Stress is a fact of modern adult life. The energy needed to maintain a career, home, family, and social life can be difficult to gather some days. When your personal reserves are running low, your relationships suffer. In addition to a number of serious physical symptoms, stress contributes to anxiety, anger, irritability, and depression. When you’re overwhelmed with these emotions, the normal antics and issues your child participates in could be just enough to send you into an adult tantrum.

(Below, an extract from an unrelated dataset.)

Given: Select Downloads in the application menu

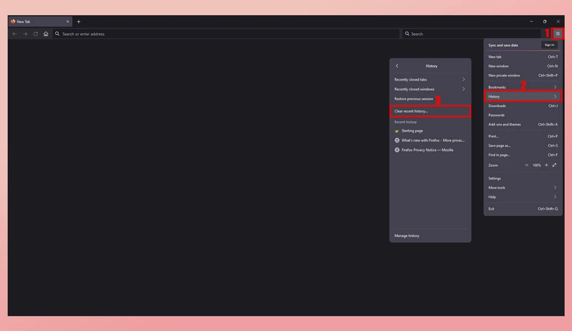Looking at the screenshot, I should pyautogui.click(x=523, y=106).
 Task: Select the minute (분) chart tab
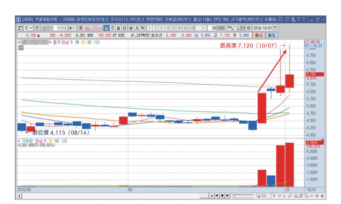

It’s normal to encounter feelings of stress from time to time. However, it’s important to know how to manage the effects so that your negative emotions don’t compromise your relationship with your children.
Your Mood Sets the Tone
Don’t underestimate the power you have to shape your child’s thinking and habits. Numerous studies have connected parental mood to their children’s long-term mental and emotional stability. Children learn their sense of self-worth from the way their parents interact with them. When you are suffering from the effects of stress, you aren’t able to respond to your children with complete loving-kindness. A pattern of negative interactions over time erodes self-esteem. In extreme cases, children can suffer real neurological effects that threaten the development of healthy social skills.

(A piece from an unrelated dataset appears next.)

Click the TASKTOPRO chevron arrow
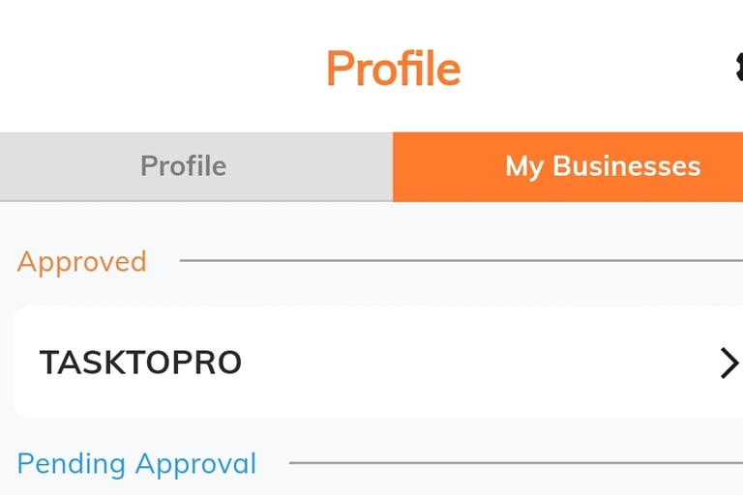 728,363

Reducing the Effects of Stress
Parents can use some simple coping techniques to lessen the effects of stress on their daily mood.
Prioritize self-care. Keeping up with your busy schedule wears you down bit by bit. Taking time to relax and make yourself feel good gives you the energy to tackle life’s problems without succumbing to irritability or anger. Make time in your day to exercise, eat a good meal, read, or partake in your favorite leisure activity.
Extend your empathy and compassion to yourself. It is vital that you show yourself the same respect and consideration that you show to others. Give yourself a break when you’re having a hard day. Don’t force yourself to continue trying to fix problems when you honestly don’t have the mental and physical energy. Ask your friends, family, and support system for help when you need it.
Maintain calm, no matter what. If your child confronts you with questionable behavior while you are already suffering from the effects of overwhelm, do whatever works to keep yourself from responding in anger. Excuse yourself to an isolated space for a few moments. Take some deep breaths. A brisk walk around the block, jumping jacks, or any activity that shakes up the body and clears the mind works to keep you from saying something you might come to regret.
The best way to combat the effects of stress on the parent-child relationship is to be proactive. By taking care of yourself on a regular basis, you increase your ability to handle stressful situations. With a mindful attitude, parents can keep their stress from negatively impacting their children’s future.